END OF DAY REPORT EQUITIES, FUTURES & OPTIONS MAY 15th
FED Fed's Goolsbee (voter, dove), in a CNBC interview, says need to monitor more than normal data sets and need to be attuned to credit; a lot of the impact of rate hikes is still in the pipeline Does not feel like a 2008-type of crisis but it feels like stress in some parts of the financial sector. Effect of banking stress on GDP is not small, need to take it into account and sit and watch it. Should be extra mindful, want to get inflation back to target path without starting a recession. Trying to figure out where we are in the business cycle, which looks like no other. May rate hike was a close call due to the question mark about credit conditions.
SEC Chair Gensler says SEC isn't currently weighing stock short-selling ban
US President Biden has scheduled a debt limit meeting with US House Speaker McCarthy for Tuesday, will be meeting with congressional leaders on Tuesday
Fed's Bostic (non-voter), in Bloomberg TV interview, says he doesn't rule out anything as far as rate hikes, got to keep a possible rate hike on the table for sure; if were voting now for June it would be a vote to hold Still a lot of data before June. Have been at restrictive policy for six-to-eight months, would now expect to start seeing the effects of tightening. Pricing power is not nearly as clear as it has been; that's very positive
US House Speaker McCarthy says he is not confident of getting a deal this week based upon what they are offering right now
FDIC Chair Gruenberg says banking industry is quite resilient during recent stress, according to prepared testimony Early reports show aggregate bank net income is roughly unchanged in Q1 2023, ex recent acquisitions.

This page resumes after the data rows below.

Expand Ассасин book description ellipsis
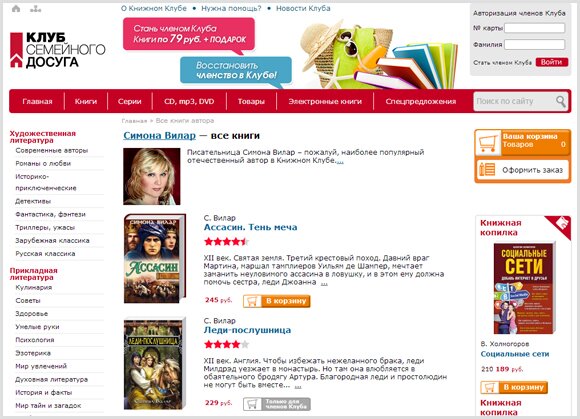 [324, 284]
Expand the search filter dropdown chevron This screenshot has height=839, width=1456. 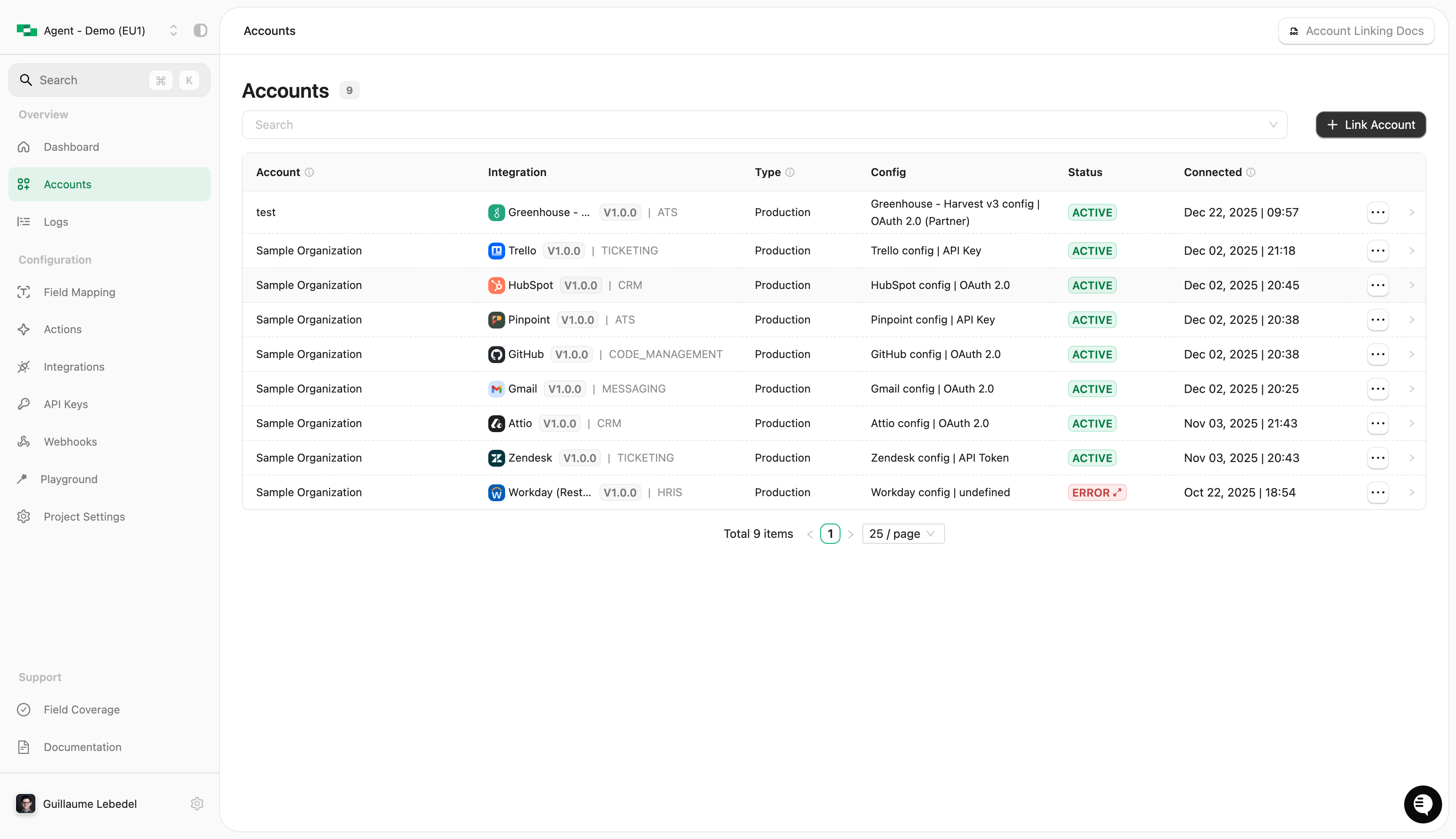click(x=1273, y=125)
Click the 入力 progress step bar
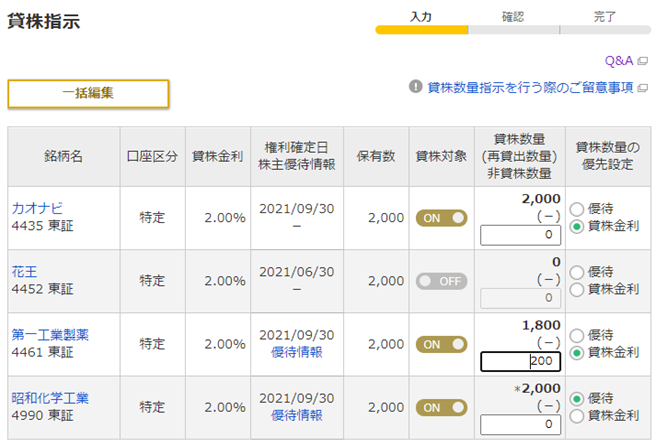The width and height of the screenshot is (656, 446). tap(421, 29)
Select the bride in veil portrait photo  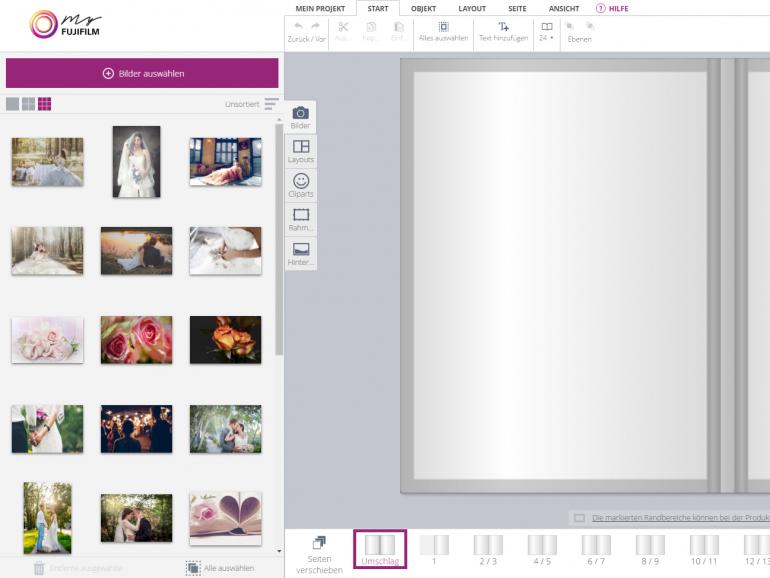pos(136,161)
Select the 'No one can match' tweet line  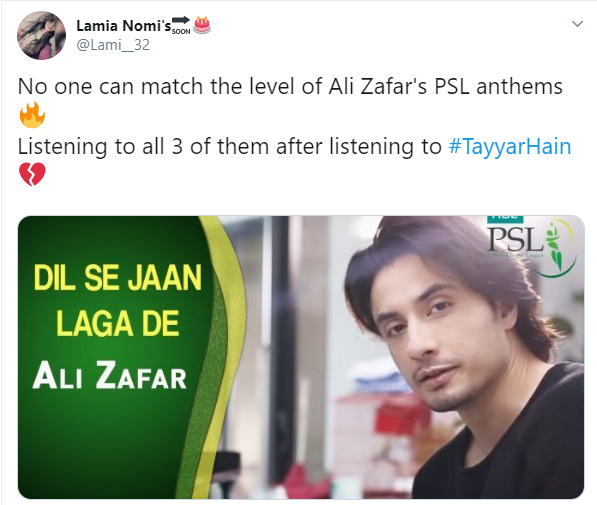click(290, 86)
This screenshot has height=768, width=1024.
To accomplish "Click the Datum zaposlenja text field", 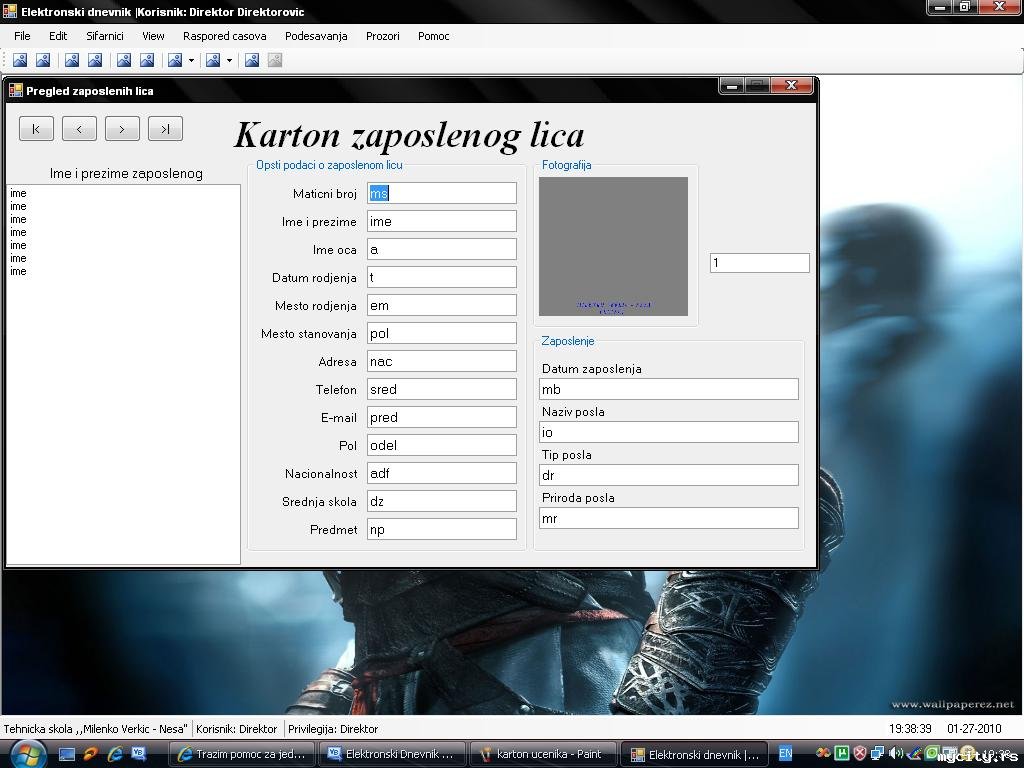I will pyautogui.click(x=668, y=389).
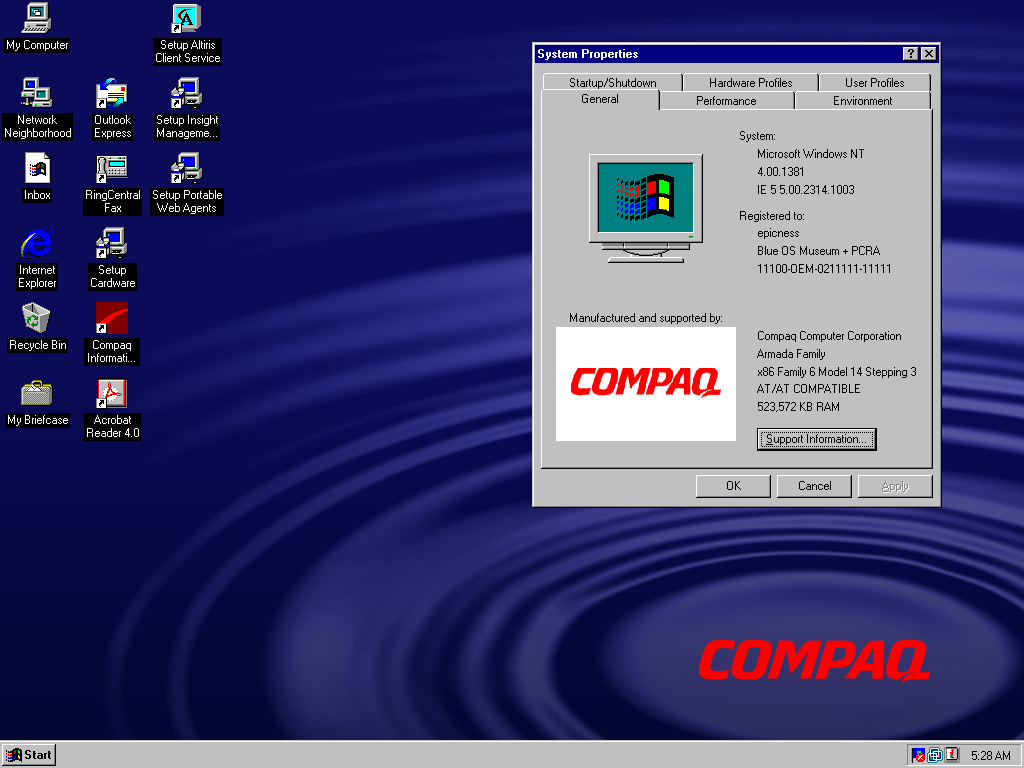
Task: Open the Inbox
Action: pos(36,168)
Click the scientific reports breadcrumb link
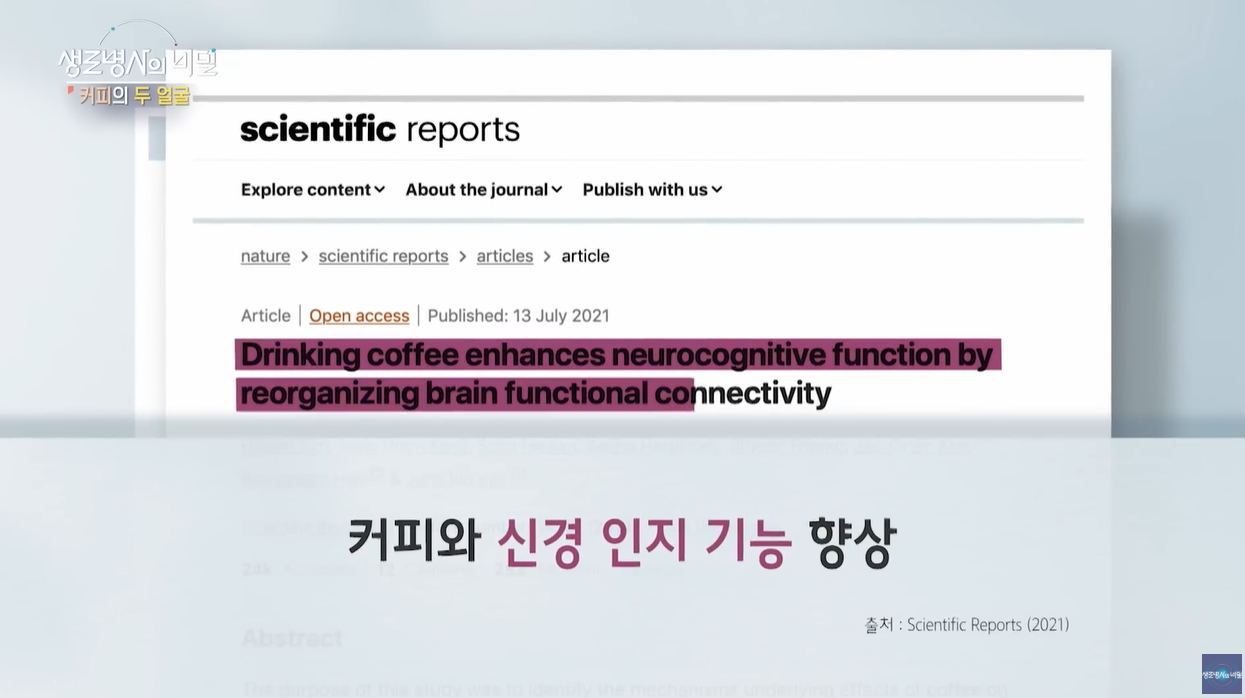Viewport: 1245px width, 698px height. point(383,256)

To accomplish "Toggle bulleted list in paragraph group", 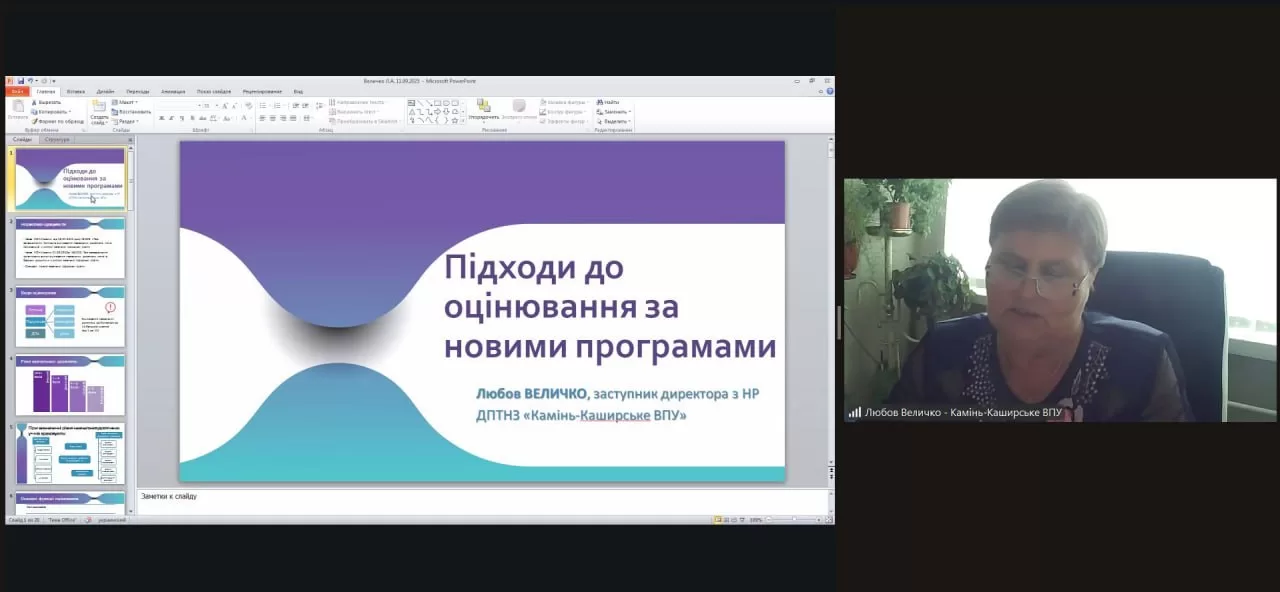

Despite a generally well-received earnings season and signs that easing inflation may allow the Federal Reserve to halt its monetary-tightening cycle, worries about a technical government-debt default and recent banking-sector anxiety, credit issues, commercial property are enough to restrains the bulls. With stagflation risks still on the table, any incoming inflation data which shows pricing pressures remaining sticky will make the markets grow nervous that the Fed will keep rates higher for longer and that only a shock or a faceplanting economy will allow the Fed rhetoric and the actual currently implied yield curve, to converge.